Osprey deployment a risky move

The U.S. Defense Department has announced that 10 CV-22 Osprey tilt-rotor aircraft will be stationed at Tokyo’s Yokota Air Base by 2021, starting in 2017. This represents the first deployment of Ospreys in Japan outside of Okinawa. The U.S. Marine Corps already has 24 MV-22 Ospreys at its Futenma base in Ginowan in central Okinawa — for which the Abe administration is pushing construction of a replacement facility in the Henoko area of Nago in the northern part of the island.

Defense Minister Gen Nakatani welcomed the decision, saying that it will not only increase the deterrence and response capabilities of the Japan-U.S. alliance, thus contributing to the stability of the Asia-Pacific region, but also improve the ability to quickly carry out humanitarian assistance and rescue operations in case of a major disaster, such as a big quake hitting Tokyo. But the Abe administration should keep in mind that the decision — which came without prior explanations to the public — is causing dissatisfaction and concern among people who live near the Yokota base.

Two years ago, Chief Cabinet Secretary Yoshihide Suga said that there would be no deployment of Ospreys at the base. Mayor Ikuo Kato of Fussa said the city can’t accept the decision, pointing to past accidents involving Ospreys and citing fears about their safety among many of the local residents. The area around the base is densely populated and local residents have long expressed fears about possible accidents involving U.S. military aircraft and complaints about jet noise.

The concern over possible accidents involving CV-22 Ospreys as referred to by the mayor is understandable. So far, no major accidents involving MV-22 Ospreys deployed at Futenma have occurred. But the Defense Ministry disclosed this week that the rate of class-A accidents, which involve deaths, injuries leading to total paralysis or damage worth $2 million or more, for the CV-22, the U.S. Air Force’s version of the tilt-rotor aircraft, is 7.21 per 100,000 flight hours — more than three times the corresponding figure of 2.12 for the MV-22, the U.S. Marine Corps’ version.
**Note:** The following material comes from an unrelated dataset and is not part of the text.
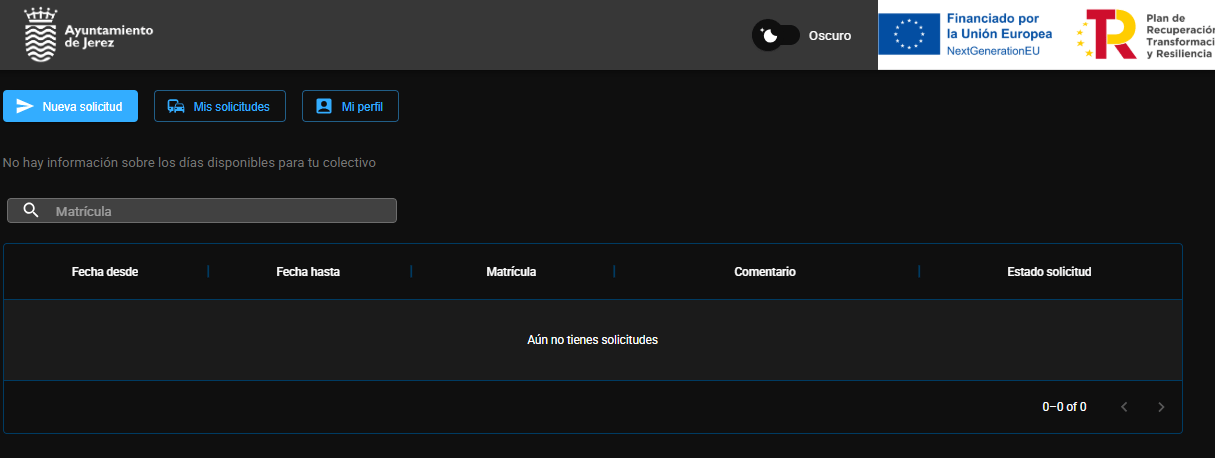Click the car icon on Mis solicitudes

pos(176,106)
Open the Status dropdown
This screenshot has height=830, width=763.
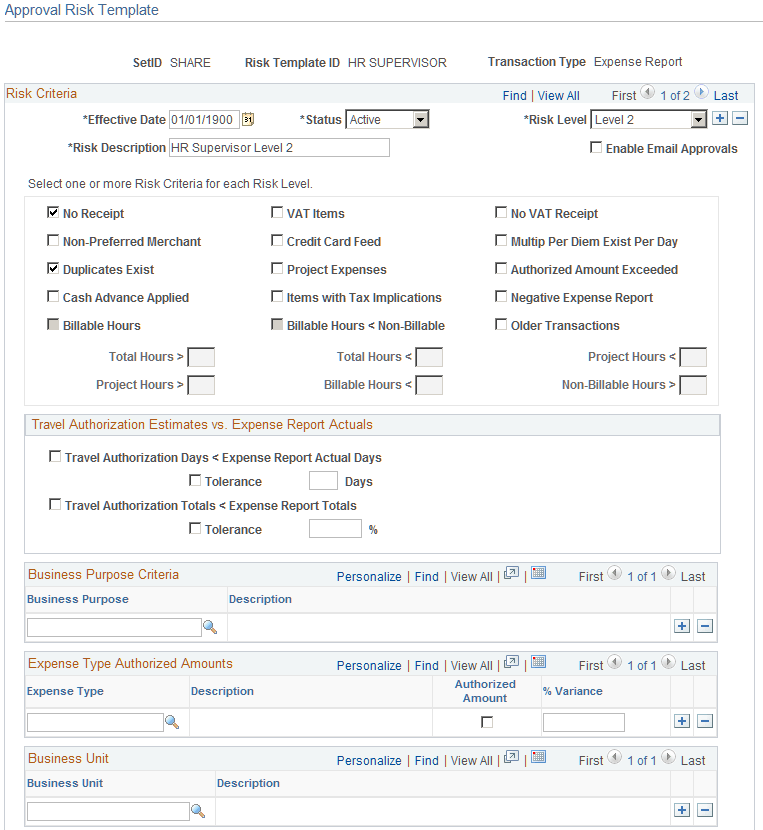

Although the MV-22 and the CV-22 share the same basic characteristics, their use is different. While the MV-22 is mainly used to transport marines to the battlefront, the CV-22 is often employed in even more severe conditions, including covert offensive missions in mountainous areas. Nakatani made it clear that the CV-22s based at Yokota will take part in night and low-altitude flight training, in addition to ordinary training.

Japan and the U.S. have spelled out rules for MV-22s, including flying in vertical takeoff and landing mode, or helicopter mode, only within the boundaries of U.S. facilities, flying at an altitude of 150 meters or more outside the facilities and avoiding flying over nuclear power facilities, historical sites and densely populated areas, and hospitals and schools near U.S. bases. But these rules have reportedly been violated in a number of cases. The government needs to protest to the U.S. side quickly if it detects violations of the agreement over the operations of either MV-22s or CV-22s.

Apparently, the U.S. has chosen to deploy the CV-22s at Yokota, instead of Kadena Air Base in southern Okinawa, to give the appearance of reducing the burden of U.S. military presence on Okinawans at a time when local opposition to construction of the Futenma replacement facility in Nago remains strong. However, this is mostly just for show. The Yokota CV-22s will very likely fly to Okinawa for training with the 353rd Special Operations Group at Kadena. Given the 24 MV-22s at Futenma, the number of Ospreys taking part in training in Okinawa will increase.

The latest decision may only deepen resentment among people in both Tokyo and Okinawa, thus having a negative impact on Japan-U.S. relations.